Hondarribia en el País Vasco. Un pueblo mucho más ciudad. En la provincia de Guipúzcoa, en la desembocadura del río Bidasoa, que hace de frontera natural con Hendaya (Francia). Y especialmente situado en la orilla oeste de la Bahía de Txingudi. Hay que reseñar el Palacio de Zuloaga, en el casco histórico, gran parte pertenece al siglo XVIII. Espectaculares y coloridas casas en el barrio del Puerto o de la Marina. Éste, el antiguo arrabal de la Magdalena, que estaba situado extramuros, tradicional barrio de pescadores. Magnífico.

El número dos, empezando por abajo de esta lista: Besalú. No abandonamos el norte, que nos ha atraído por más tiempo. En la comarca de La Garrocha, en la provincia de Gerona. Arquitectura medieval, ésa es su máxima. La imagen que más recuerdos nos ofrecen es la de su puente románico-gótico, bajo el que corre el río Fluvià. Pero no se queda ahí, pues Besalú conserva en sus calles todo el espíritu de la España romántica. En pocos pueblos se mantienen tan bien las coordenadas urbano-arquitectónicas de la Edad Media. Cualquier rincón de la villa ofrece una estampa que transporta a tiempos pasados.

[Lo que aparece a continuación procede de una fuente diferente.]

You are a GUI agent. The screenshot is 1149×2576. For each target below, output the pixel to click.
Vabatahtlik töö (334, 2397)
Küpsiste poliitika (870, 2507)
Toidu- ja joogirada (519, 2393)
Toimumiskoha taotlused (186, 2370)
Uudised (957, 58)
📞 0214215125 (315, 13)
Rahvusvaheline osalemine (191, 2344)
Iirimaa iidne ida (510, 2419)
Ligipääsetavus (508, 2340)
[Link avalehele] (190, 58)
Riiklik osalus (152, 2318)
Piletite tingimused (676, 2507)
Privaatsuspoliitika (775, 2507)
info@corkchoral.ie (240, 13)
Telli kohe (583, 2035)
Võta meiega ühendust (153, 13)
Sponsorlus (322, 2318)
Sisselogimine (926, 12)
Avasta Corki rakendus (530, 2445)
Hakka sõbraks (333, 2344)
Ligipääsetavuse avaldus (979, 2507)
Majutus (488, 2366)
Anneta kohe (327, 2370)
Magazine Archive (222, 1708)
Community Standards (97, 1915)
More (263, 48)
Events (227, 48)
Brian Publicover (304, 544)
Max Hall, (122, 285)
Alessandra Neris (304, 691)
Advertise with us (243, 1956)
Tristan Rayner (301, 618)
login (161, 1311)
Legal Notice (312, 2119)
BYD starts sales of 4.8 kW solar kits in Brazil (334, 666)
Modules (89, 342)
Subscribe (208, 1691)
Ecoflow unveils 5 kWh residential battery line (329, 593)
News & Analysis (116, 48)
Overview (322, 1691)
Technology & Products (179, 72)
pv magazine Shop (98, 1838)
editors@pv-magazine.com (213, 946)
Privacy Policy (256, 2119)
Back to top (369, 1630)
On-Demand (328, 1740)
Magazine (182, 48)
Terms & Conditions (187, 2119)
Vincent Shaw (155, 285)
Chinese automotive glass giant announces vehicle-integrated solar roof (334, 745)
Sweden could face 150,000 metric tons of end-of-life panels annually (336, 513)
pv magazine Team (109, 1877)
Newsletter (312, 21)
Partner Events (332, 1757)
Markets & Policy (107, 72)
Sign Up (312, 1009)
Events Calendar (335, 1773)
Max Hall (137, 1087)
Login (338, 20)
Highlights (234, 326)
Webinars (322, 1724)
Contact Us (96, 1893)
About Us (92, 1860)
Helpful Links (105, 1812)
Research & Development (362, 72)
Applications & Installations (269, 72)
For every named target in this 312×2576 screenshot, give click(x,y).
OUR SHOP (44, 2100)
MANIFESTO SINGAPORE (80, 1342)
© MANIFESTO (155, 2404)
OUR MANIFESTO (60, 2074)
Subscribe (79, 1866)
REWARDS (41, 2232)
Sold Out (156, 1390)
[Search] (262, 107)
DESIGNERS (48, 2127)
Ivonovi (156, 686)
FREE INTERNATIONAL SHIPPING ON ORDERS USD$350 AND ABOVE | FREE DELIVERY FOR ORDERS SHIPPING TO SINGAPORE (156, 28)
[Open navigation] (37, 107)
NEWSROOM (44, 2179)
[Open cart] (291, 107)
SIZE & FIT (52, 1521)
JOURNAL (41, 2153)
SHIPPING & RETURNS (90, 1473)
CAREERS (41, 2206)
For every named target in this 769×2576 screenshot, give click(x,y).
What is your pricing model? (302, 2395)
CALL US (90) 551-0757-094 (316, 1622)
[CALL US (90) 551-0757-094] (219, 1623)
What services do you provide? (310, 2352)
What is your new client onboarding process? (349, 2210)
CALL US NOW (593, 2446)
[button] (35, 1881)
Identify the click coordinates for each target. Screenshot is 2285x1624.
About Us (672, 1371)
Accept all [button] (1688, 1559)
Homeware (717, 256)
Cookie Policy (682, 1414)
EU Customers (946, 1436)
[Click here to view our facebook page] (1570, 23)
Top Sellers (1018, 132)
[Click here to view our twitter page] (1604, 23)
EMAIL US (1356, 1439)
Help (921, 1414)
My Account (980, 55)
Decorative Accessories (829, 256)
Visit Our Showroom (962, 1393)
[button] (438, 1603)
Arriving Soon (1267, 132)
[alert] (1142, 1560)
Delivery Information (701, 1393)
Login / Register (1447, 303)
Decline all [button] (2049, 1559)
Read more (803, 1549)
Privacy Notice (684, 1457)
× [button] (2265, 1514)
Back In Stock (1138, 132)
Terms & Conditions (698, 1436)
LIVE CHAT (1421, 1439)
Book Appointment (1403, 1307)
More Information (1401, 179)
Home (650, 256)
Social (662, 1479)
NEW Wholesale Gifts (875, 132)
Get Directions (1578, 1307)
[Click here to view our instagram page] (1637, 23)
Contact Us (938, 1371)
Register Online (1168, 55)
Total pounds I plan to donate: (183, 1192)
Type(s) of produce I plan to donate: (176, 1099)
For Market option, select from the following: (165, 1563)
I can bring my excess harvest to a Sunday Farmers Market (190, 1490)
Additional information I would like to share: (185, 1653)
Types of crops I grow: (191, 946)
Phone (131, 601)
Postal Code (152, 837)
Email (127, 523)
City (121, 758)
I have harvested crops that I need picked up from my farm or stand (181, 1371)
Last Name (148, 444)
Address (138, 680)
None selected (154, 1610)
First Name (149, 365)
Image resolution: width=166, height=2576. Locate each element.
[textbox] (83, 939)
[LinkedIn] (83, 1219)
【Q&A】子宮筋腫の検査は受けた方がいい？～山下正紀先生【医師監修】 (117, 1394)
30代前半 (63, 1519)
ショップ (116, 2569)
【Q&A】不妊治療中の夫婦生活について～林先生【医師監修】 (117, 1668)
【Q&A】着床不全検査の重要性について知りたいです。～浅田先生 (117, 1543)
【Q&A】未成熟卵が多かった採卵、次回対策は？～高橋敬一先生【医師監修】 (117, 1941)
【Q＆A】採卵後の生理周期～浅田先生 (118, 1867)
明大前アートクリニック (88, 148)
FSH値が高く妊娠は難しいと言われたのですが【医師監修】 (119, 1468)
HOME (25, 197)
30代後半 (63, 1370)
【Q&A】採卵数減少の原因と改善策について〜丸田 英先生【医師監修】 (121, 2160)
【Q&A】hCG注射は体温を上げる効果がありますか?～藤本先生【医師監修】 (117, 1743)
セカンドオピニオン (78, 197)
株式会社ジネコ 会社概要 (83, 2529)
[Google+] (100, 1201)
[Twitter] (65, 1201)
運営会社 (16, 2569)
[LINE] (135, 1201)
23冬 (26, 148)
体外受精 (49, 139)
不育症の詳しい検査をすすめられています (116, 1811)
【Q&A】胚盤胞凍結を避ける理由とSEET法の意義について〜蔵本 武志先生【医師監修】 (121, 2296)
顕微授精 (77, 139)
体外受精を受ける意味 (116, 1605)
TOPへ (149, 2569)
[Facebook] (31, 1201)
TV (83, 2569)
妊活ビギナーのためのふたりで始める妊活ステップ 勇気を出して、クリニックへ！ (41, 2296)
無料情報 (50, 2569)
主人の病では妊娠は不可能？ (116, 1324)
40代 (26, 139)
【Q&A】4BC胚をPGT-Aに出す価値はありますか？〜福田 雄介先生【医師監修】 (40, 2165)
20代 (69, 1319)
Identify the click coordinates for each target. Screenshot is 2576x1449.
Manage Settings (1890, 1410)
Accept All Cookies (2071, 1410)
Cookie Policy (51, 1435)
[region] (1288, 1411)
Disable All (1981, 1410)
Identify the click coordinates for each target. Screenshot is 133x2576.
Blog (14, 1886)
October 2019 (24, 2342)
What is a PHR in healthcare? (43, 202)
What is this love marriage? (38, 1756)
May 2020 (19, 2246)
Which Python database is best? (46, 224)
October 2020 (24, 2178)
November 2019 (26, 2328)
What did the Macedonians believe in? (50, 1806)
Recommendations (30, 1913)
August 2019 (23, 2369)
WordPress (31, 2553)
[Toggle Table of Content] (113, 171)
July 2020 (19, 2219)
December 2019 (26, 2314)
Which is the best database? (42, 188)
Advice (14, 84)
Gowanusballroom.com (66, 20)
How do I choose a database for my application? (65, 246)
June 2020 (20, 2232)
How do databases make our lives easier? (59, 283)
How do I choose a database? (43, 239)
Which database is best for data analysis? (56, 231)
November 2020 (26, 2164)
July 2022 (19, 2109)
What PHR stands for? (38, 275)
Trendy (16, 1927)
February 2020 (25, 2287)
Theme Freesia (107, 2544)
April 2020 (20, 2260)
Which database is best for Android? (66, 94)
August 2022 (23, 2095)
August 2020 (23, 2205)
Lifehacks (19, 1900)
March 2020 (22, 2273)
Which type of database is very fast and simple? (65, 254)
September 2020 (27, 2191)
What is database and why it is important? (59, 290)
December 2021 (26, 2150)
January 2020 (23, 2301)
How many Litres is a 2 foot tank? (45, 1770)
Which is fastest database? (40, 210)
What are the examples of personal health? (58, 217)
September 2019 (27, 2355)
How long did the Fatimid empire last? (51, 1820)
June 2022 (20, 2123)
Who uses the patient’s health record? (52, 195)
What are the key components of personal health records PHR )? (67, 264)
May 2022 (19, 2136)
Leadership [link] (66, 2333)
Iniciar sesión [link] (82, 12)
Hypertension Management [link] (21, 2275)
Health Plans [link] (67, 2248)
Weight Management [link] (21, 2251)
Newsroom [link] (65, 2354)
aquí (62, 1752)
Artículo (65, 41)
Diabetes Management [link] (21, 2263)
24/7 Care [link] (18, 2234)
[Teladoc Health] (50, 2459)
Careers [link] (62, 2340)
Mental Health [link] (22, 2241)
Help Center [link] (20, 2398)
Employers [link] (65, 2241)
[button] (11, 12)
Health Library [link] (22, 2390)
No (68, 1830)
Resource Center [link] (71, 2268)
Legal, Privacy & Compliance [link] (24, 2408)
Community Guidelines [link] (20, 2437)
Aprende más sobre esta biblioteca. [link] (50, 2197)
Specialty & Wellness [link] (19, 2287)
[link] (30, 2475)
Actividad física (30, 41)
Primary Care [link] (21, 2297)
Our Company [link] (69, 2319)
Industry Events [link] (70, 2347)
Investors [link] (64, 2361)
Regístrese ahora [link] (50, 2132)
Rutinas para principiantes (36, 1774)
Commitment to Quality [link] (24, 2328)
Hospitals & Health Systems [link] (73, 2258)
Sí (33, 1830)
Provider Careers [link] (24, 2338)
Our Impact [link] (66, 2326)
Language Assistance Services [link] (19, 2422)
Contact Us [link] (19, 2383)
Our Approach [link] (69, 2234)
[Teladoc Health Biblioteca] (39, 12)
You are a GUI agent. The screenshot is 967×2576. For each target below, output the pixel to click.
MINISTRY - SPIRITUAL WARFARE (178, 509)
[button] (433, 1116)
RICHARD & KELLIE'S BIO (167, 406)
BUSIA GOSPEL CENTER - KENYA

Llegados a este punto, un número 15 tan grande y potente como Cadaqués. Sin abandonar la provincia de Gerona, en la comarca del Alto Ampurdán, se encuentra este municipio, el más oriental de la Península Ibérica, y ocupa la mayor parte de la costa de levante del macizo del cabo de Creus. Su nombre tiene un origen especial, es “Cap de Quers”, que se traduce por ‘Cabo de rocas’. Fundamental, la Casa Museo Salvador Dalí y Parque Natural del cabo de Creus. Teñido de blanco, su panorámica es única. Enamora.

Fin a un juego de 15 para satisfacer al viajero. Como siempre, el orden no afecta al conjunto, pues ninguno es más que otro en belleza y calidad. No siempre en el juego hay que ganar. De hecho, Jorge Luis Borges lo traduce: “yo creo que habría que inventar un juego en el que nadie ganara”. La felicidad y el placer de jugar es sólo eso, jugar.

Porque la vida necesita vida… Ya lo decía Will Smith en la película Hitch, “la vida no se mide por las veces que respiras, sino por los momentos que te dejan sin aliento”.